#### What you should do
Write out exactly the lines below that run from the one containing "Task: Click the" through the one containing "Screen dimensions: 1024x937", both included, with no other lines.

#### Stored data
──────────────────────────────
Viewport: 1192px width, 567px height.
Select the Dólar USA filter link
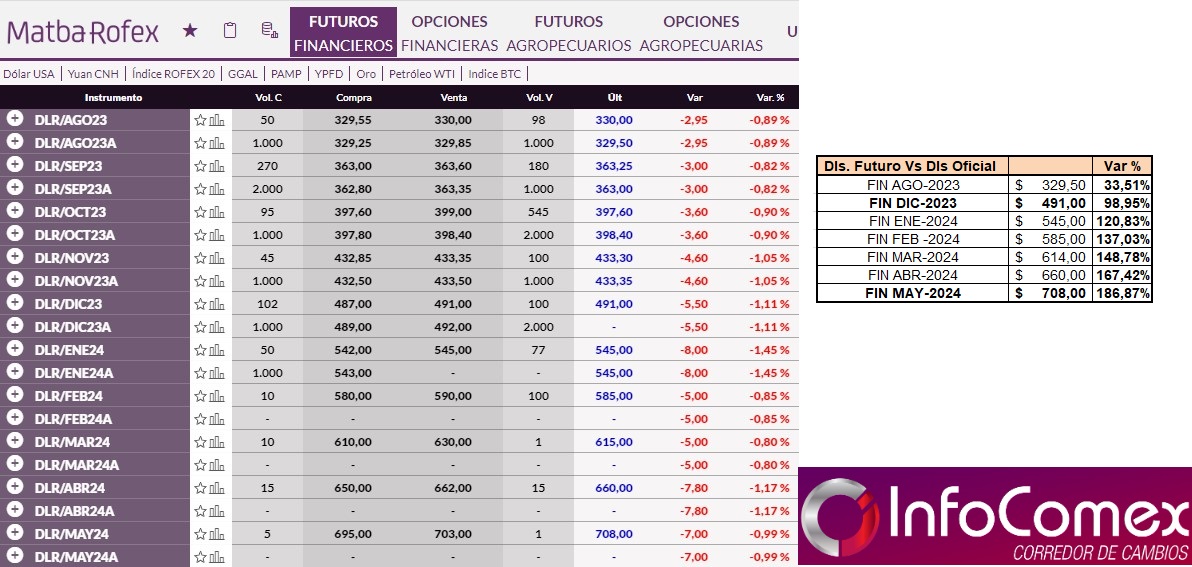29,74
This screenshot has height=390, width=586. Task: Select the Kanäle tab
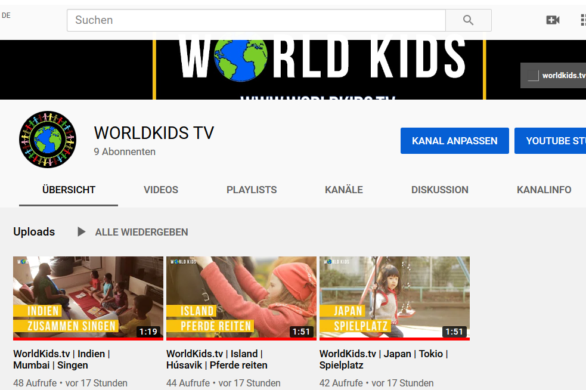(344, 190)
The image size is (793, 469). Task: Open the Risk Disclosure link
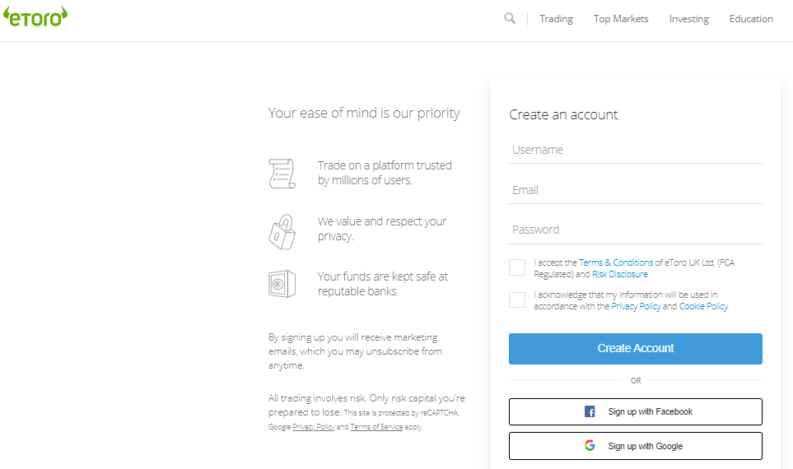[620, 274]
──────────────────────────────
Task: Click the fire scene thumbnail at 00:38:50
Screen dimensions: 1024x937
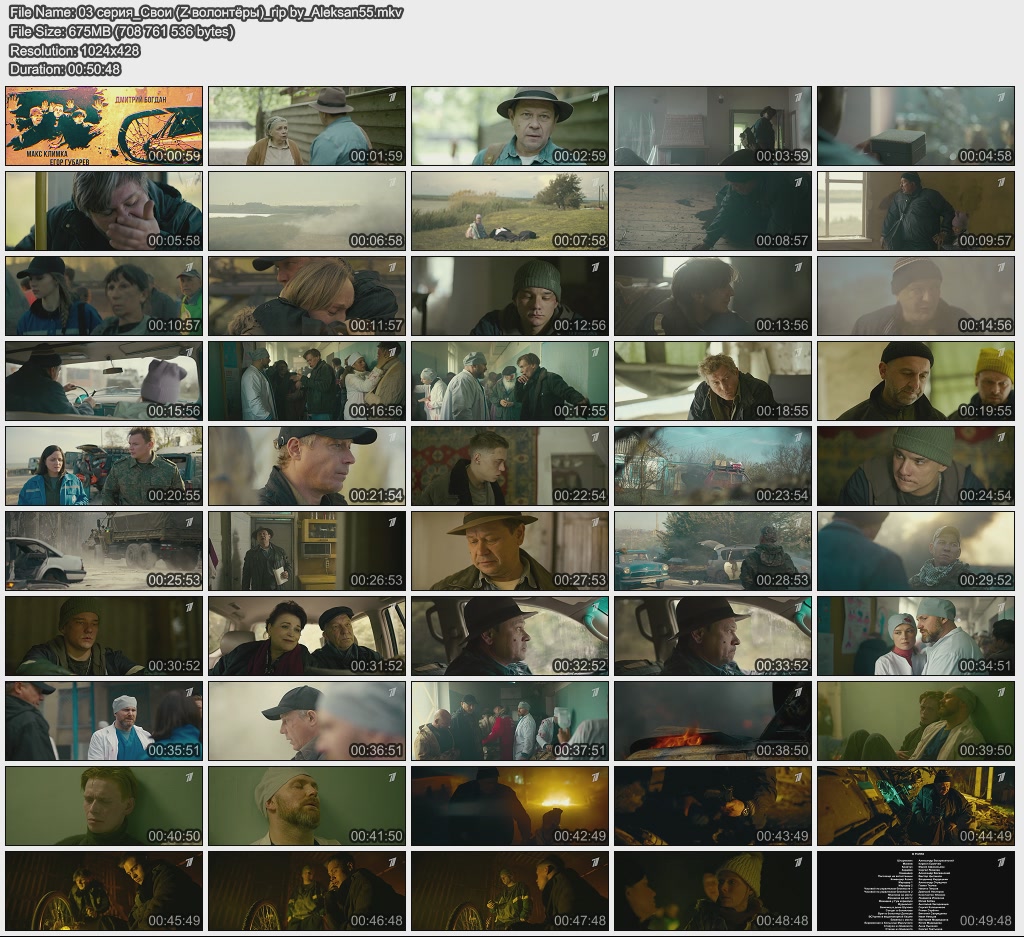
──────────────────────────────
#### The completed task
Task: Click the fire scene thumbnail at 00:38:50
Screen dimensions: 1024x937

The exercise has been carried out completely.